He grew up on Long Island, the eldest of seven children. He earned his bachelor's degree from Manhattan College in 1962,[1] a master's from Colgate University, and a Ph.D. from the City University of New York.

He taught at Colgate University (1963), Hunter College (1964–1967), Lehman College (1965-1966) and the John Jay College of Criminal Justice (1966–1968). From 1968 until 2000, he taught at the University of Massachusetts, Amherst, where he became a Distinguished Professor of English. He taught at the Bread Loaf School of English in the 1980s and at the Bread Loaf Writers Conference from 1982 until 1996. In 2000, he began teaching at Boston College, where he is the University Professor of English.[2]
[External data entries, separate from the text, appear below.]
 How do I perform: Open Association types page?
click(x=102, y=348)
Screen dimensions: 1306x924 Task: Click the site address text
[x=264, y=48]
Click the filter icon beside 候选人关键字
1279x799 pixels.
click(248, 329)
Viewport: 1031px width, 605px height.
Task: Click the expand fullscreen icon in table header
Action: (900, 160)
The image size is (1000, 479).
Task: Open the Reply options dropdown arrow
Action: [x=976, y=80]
His published work includes five biographies and seven volumes of poetry, as well as several critical studies of modern poetry and a spiritual memoir, Thirty Days. In 2009, he was awarded the John Ciardi Award for Lifetime Achievement in Poetry. He has been honored with fellowships from the Guggenheim Foundation,[3] the National Endowment for the Arts, and the National Endowment for the Humanities.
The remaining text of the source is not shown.